OBJECTIVE To explore the diversity and clinical features of anti-glutamate decarboxylase (GAD) antibody-associated neurological diseases. METHODS Clinical data of a series of 5 patients positive for anti-GAD antibodies were retrospectively analyzed. RESULTS All 5 patients were female, with a median age of 41.5 years (range 19-60 years). Their neurological symptoms included stiff-person syndrome (SPS), encephalitis, myelitis, cramp, visual loss, and paresthesia.
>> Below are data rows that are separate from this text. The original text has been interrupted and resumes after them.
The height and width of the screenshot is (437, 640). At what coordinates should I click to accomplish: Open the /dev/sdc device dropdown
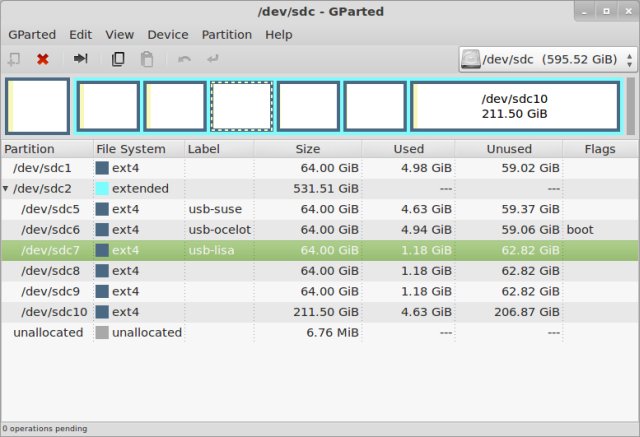(x=547, y=60)
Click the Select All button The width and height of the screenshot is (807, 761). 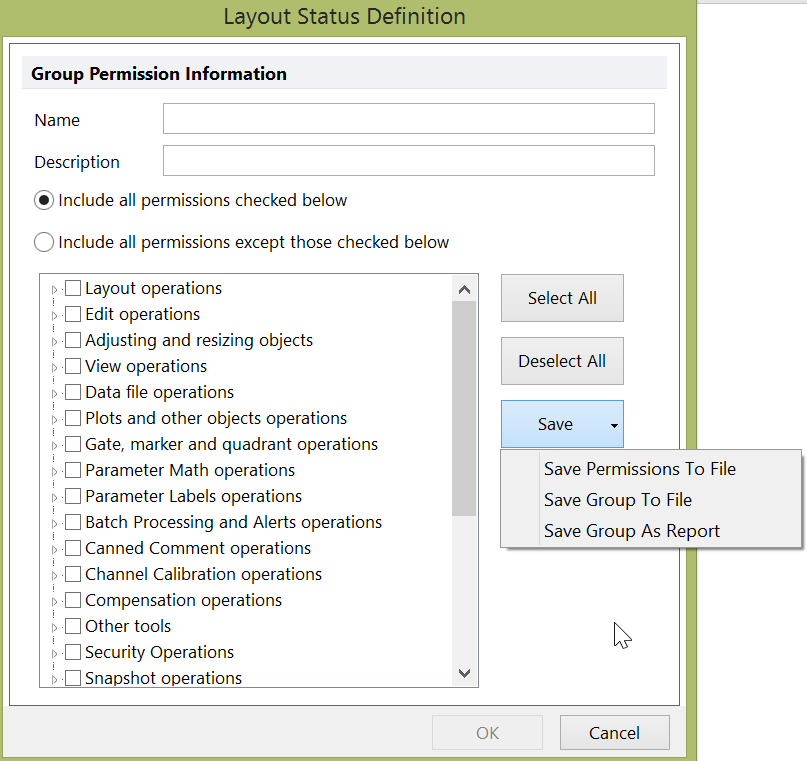562,298
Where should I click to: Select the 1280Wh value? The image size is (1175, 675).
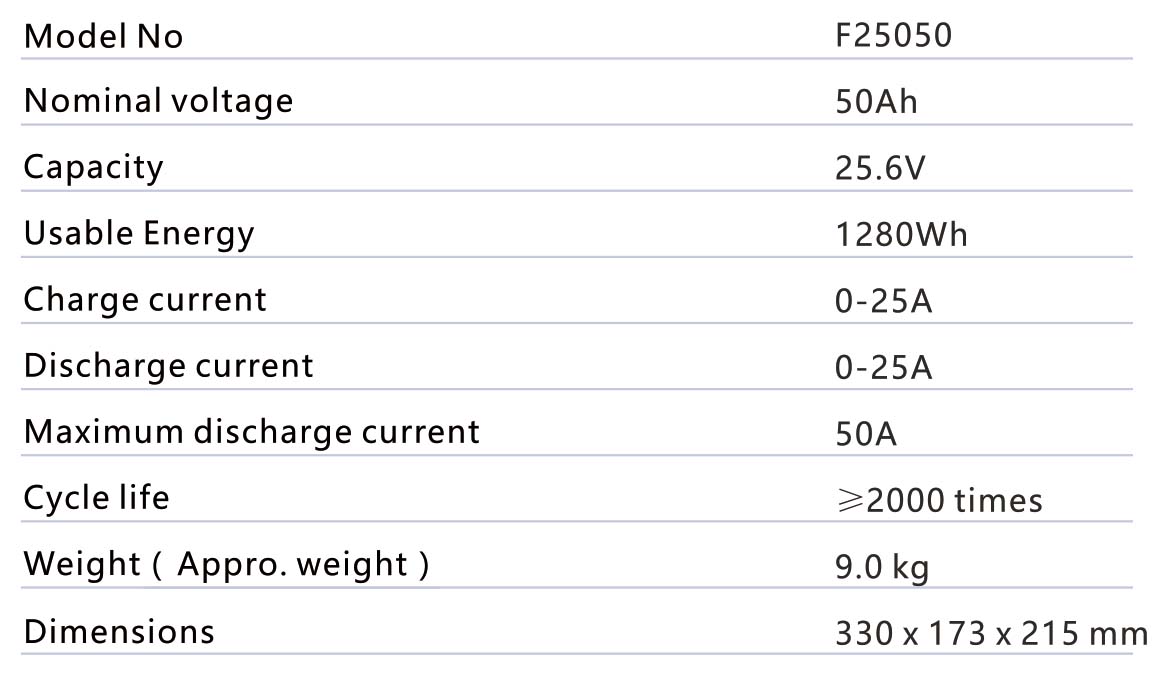[x=901, y=235]
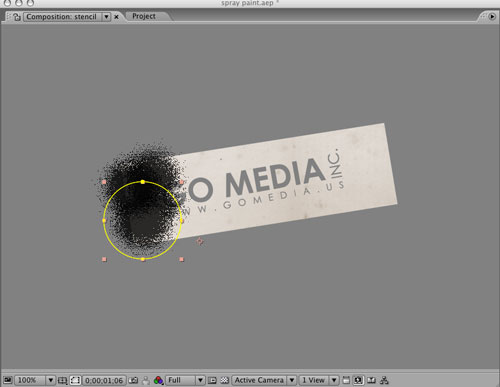Select the Composition: stencil tab
The width and height of the screenshot is (500, 387).
[x=61, y=17]
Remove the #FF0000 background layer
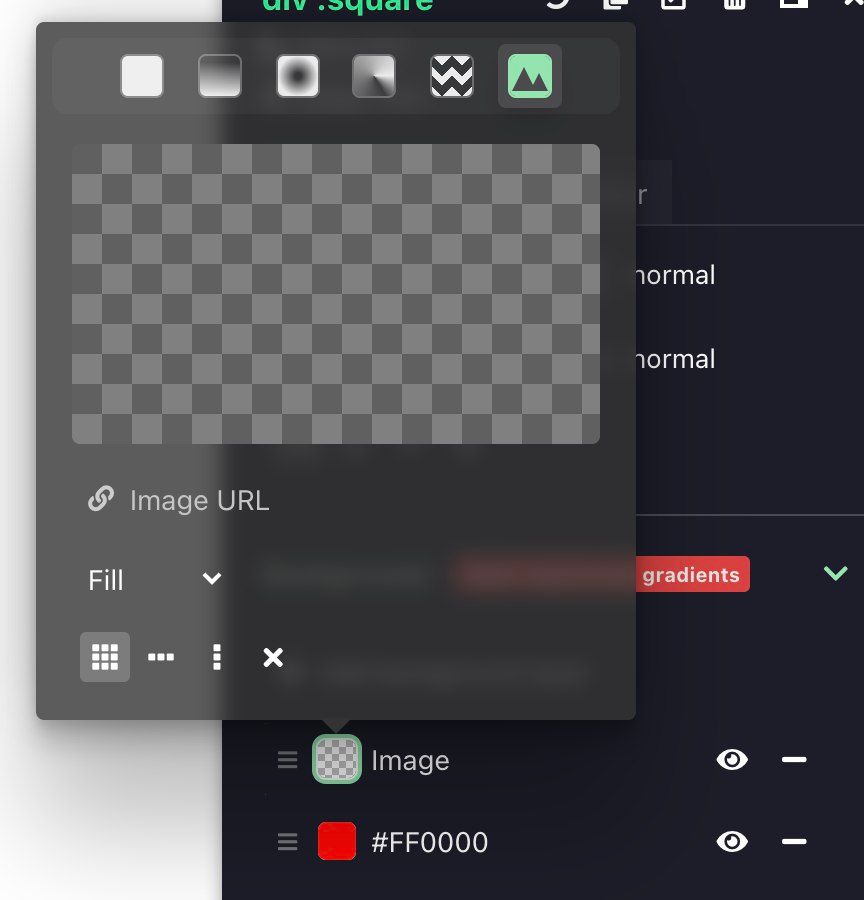The image size is (864, 900). coord(794,842)
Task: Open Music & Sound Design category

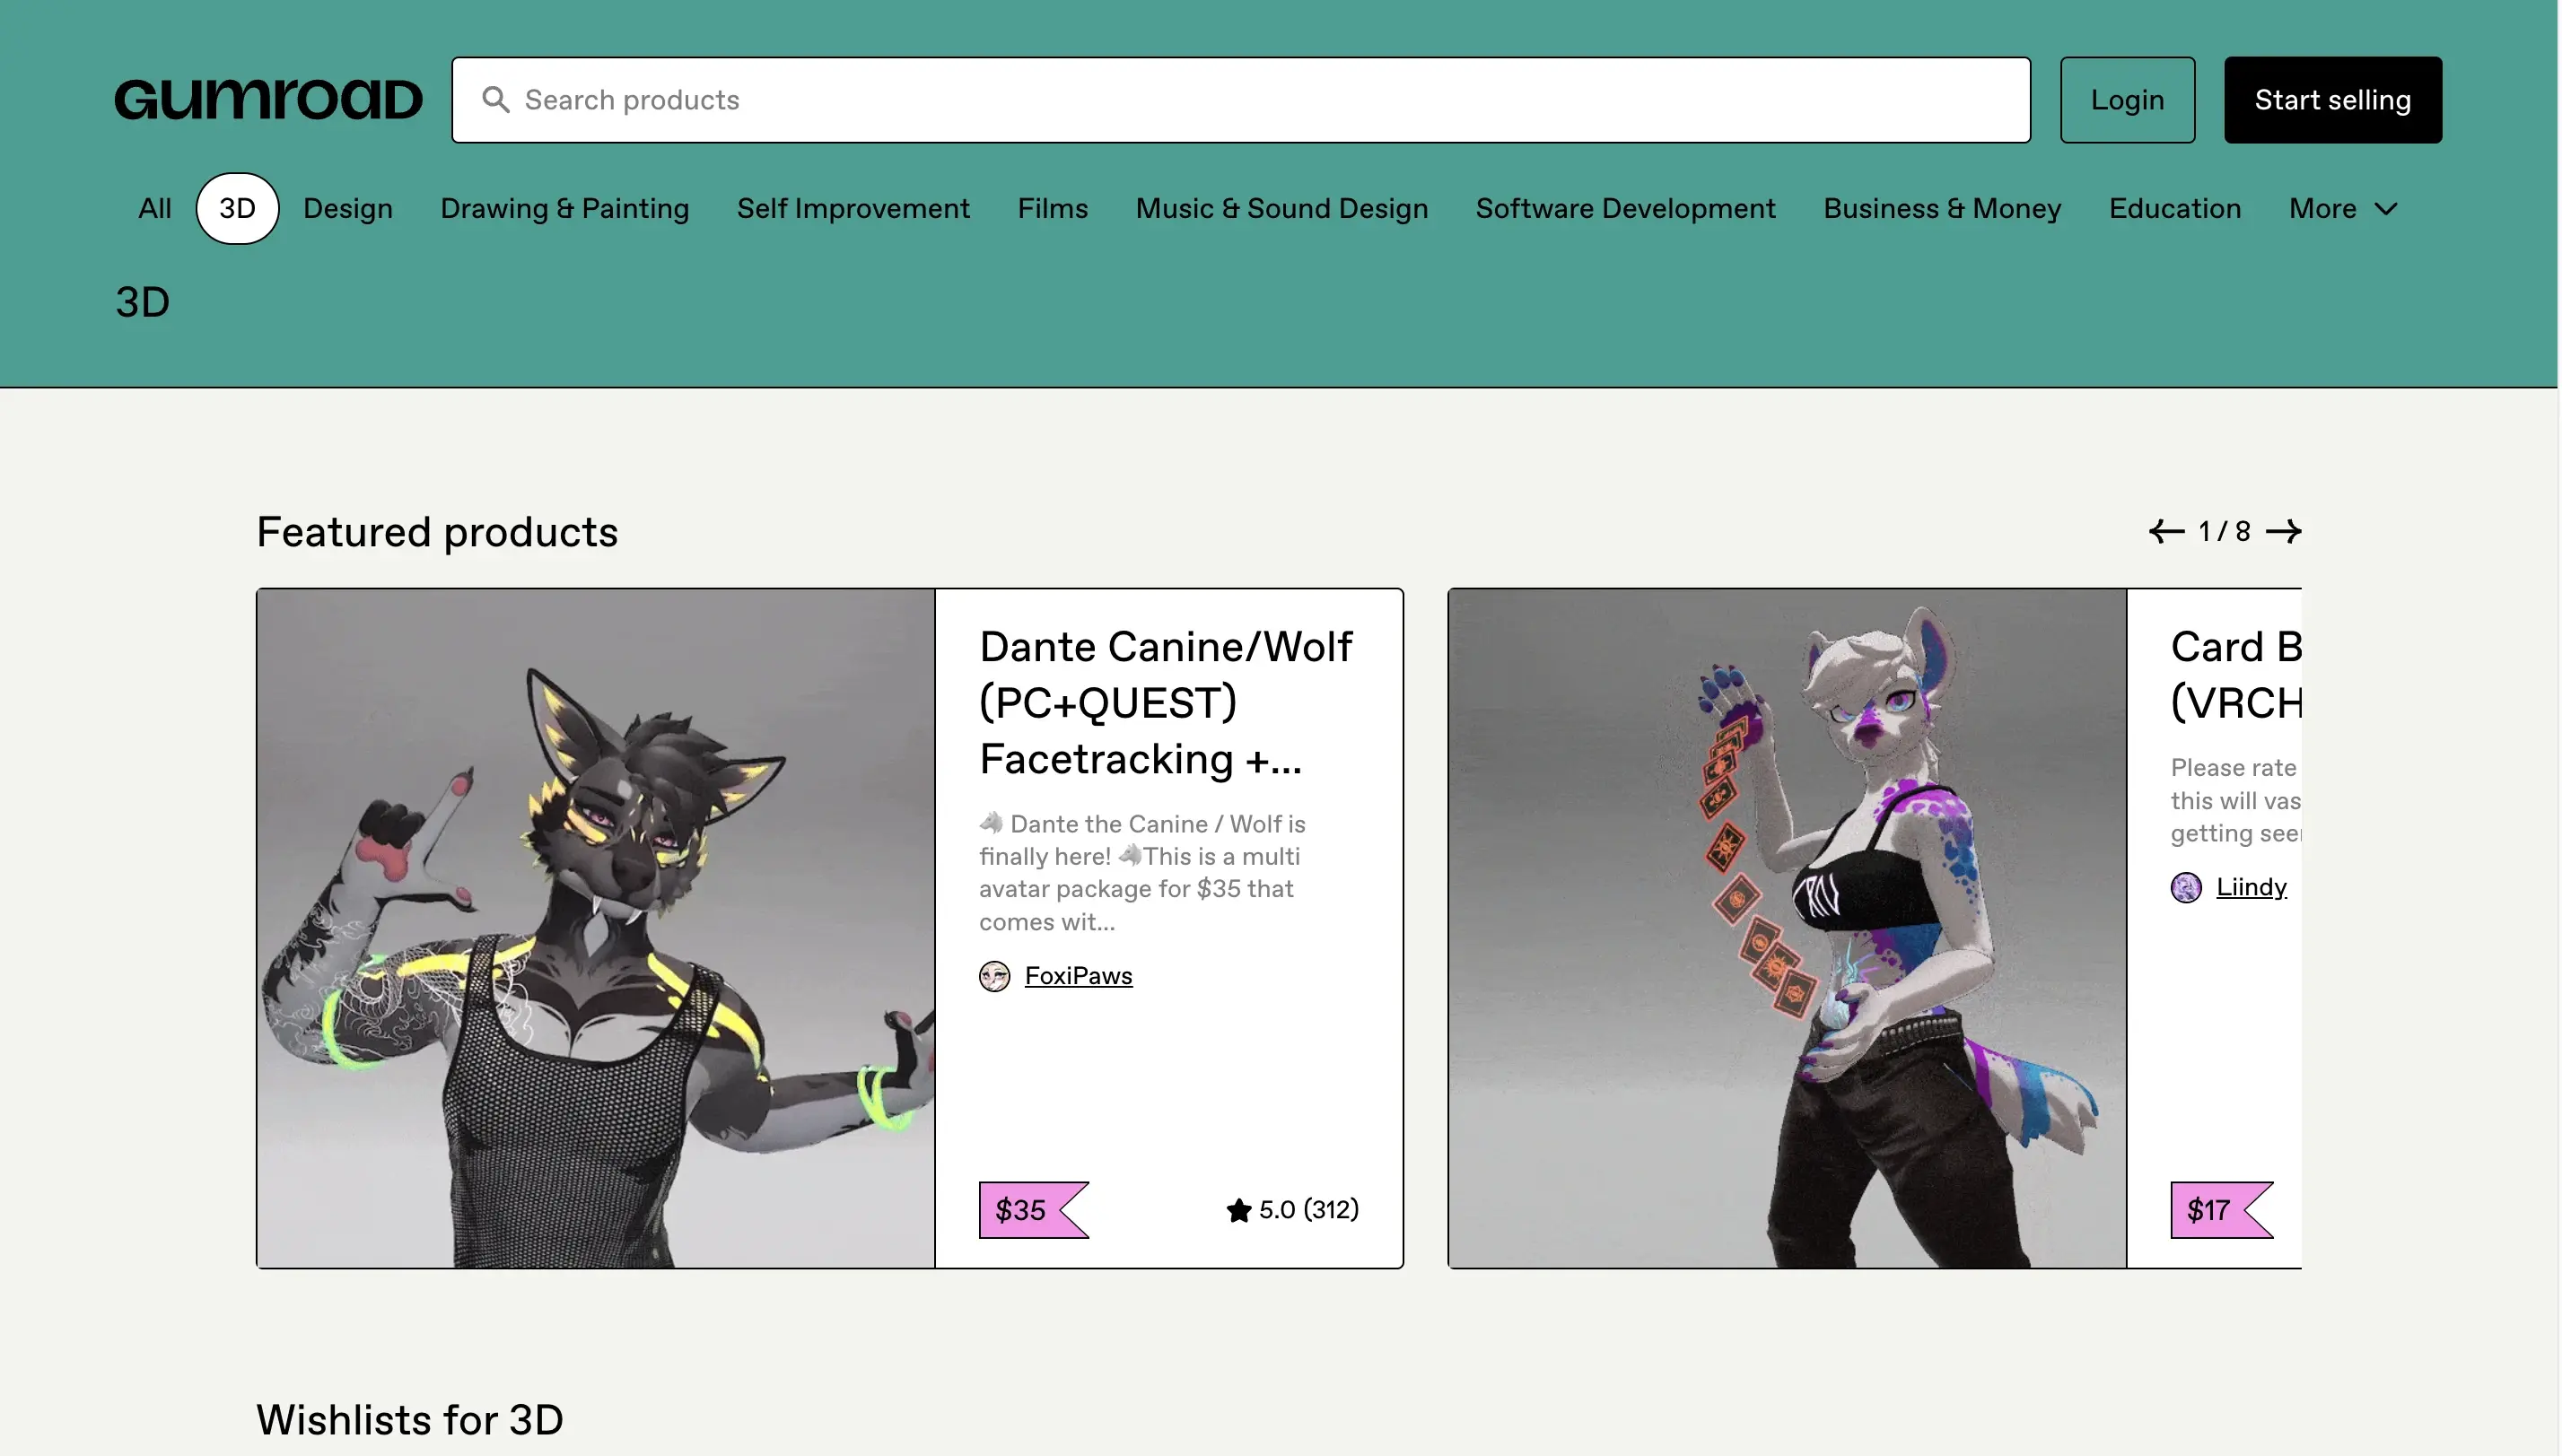Action: (x=1281, y=209)

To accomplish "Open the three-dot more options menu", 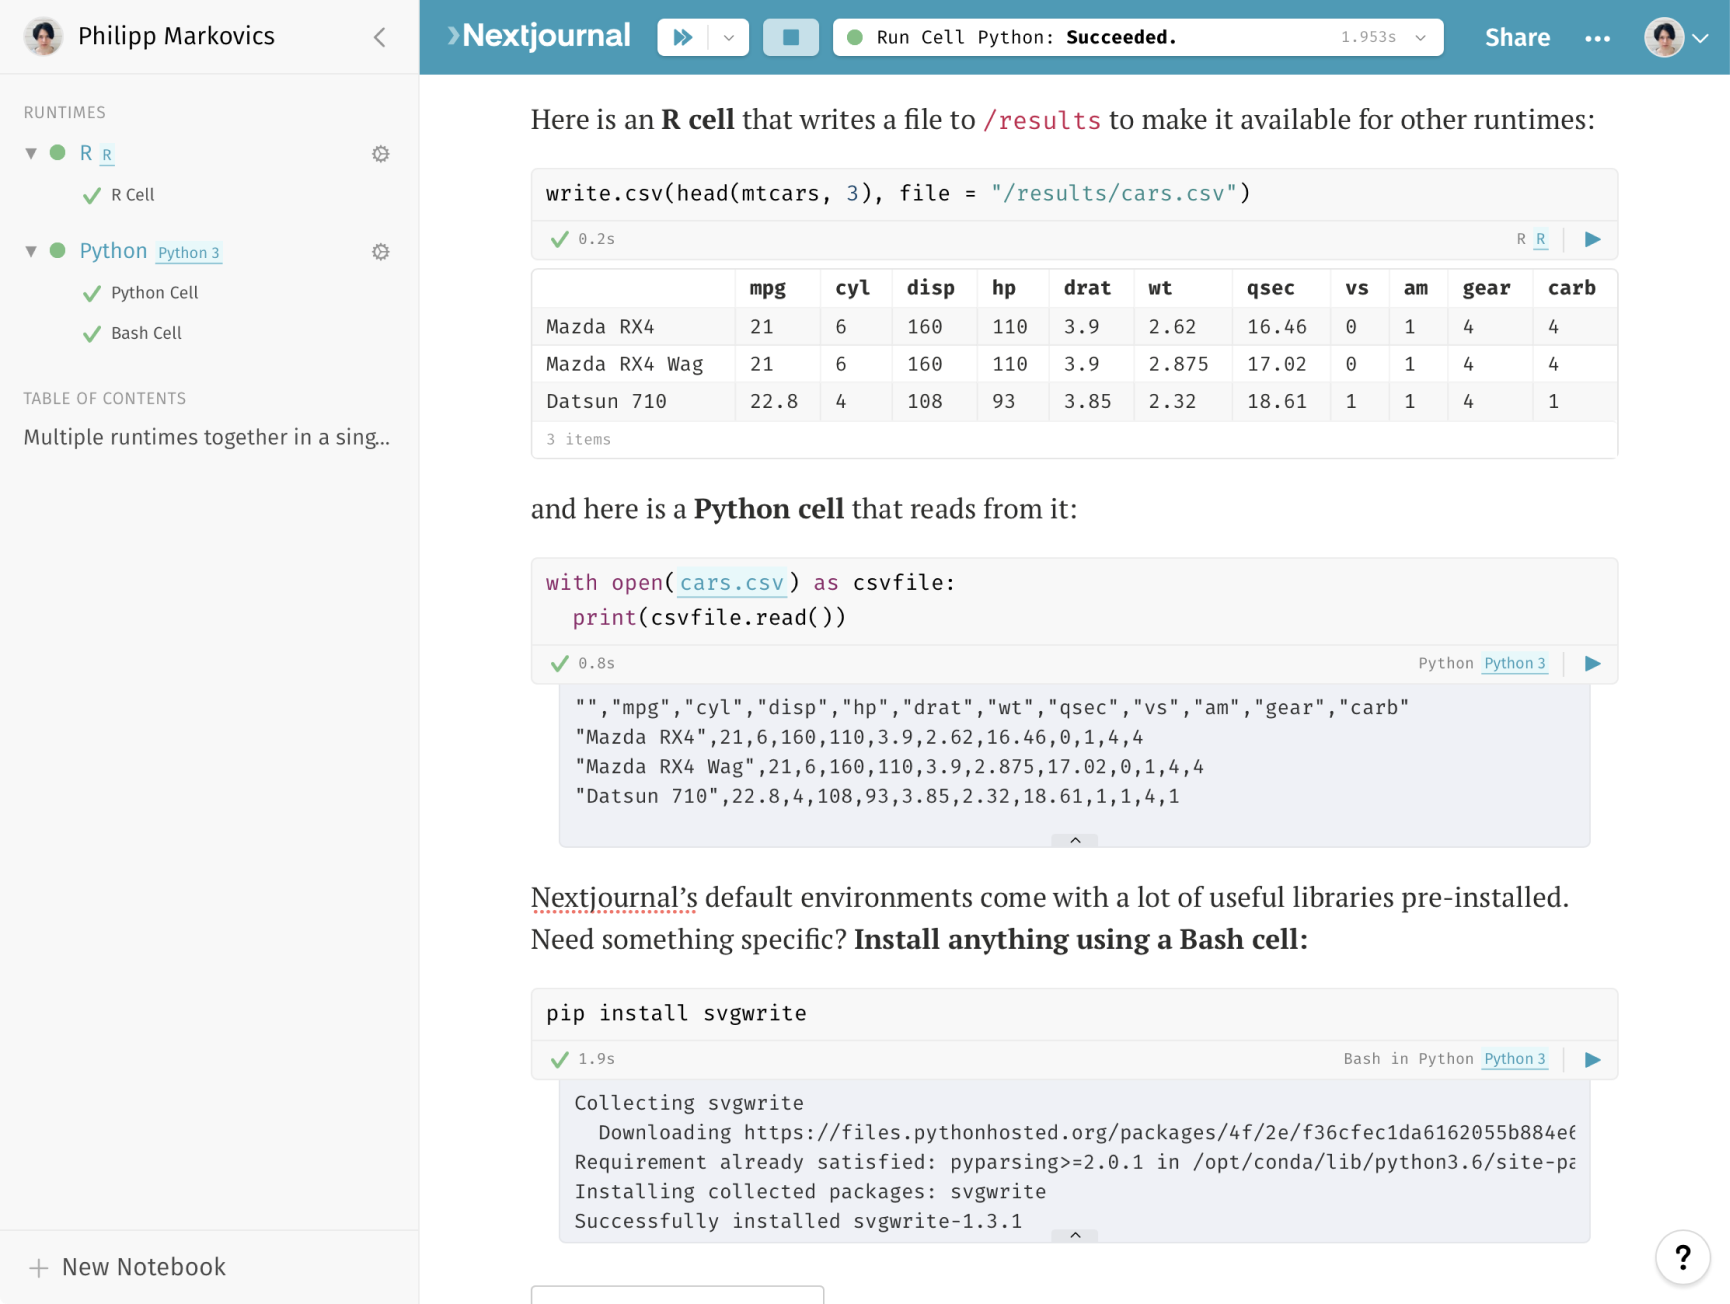I will (x=1597, y=38).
Three patients (60%) were diagnosed with tumors, 2 cases of thymic tumor and 1 of breast cancer. On immunohistochemistry for tumor pathology, expression of GAD65 was found only in 1 patient. Four patients (80%) had abnormal brain MRI findings. All patients received immunotherapy and improved significantly after treatment, but 4 (80%) then experienced a relapse. CONCLUSIONS Neurological manifestations in anti-GAD-positive patients are diverse and include SPS, encephalitis, myelitis, cramp, visual loss, and paresthesia.

中文翻译：

---

谷氨酸脱羧酶抗体患者的临床异质性。

目的探讨抗谷氨酸脱羧酶（GAD）抗体相关的神经系统疾病的多样性和临床特征。方法回顾性分析5例抗GAD抗体阳性的患者的临床资料。结果所有5例患者均为女性，中位年龄为41.5岁（范围19-60岁）。他们的神经系统症状包括僵人综合征（SPS），脑炎，脊髓炎，抽筋，视力减退和感觉异常。3例（60％）被诊断出患有肿瘤，2例胸腺肿瘤和1例乳腺癌。在用于肿瘤病理学的免疫组织化学中，仅在1名患者中发现了GAD65的表达。四名患者（80％）的脑部MRI检查结果异常。所有患者均接受了免疫治疗，治疗后明显好转，但有4名患者（80％）随后复发。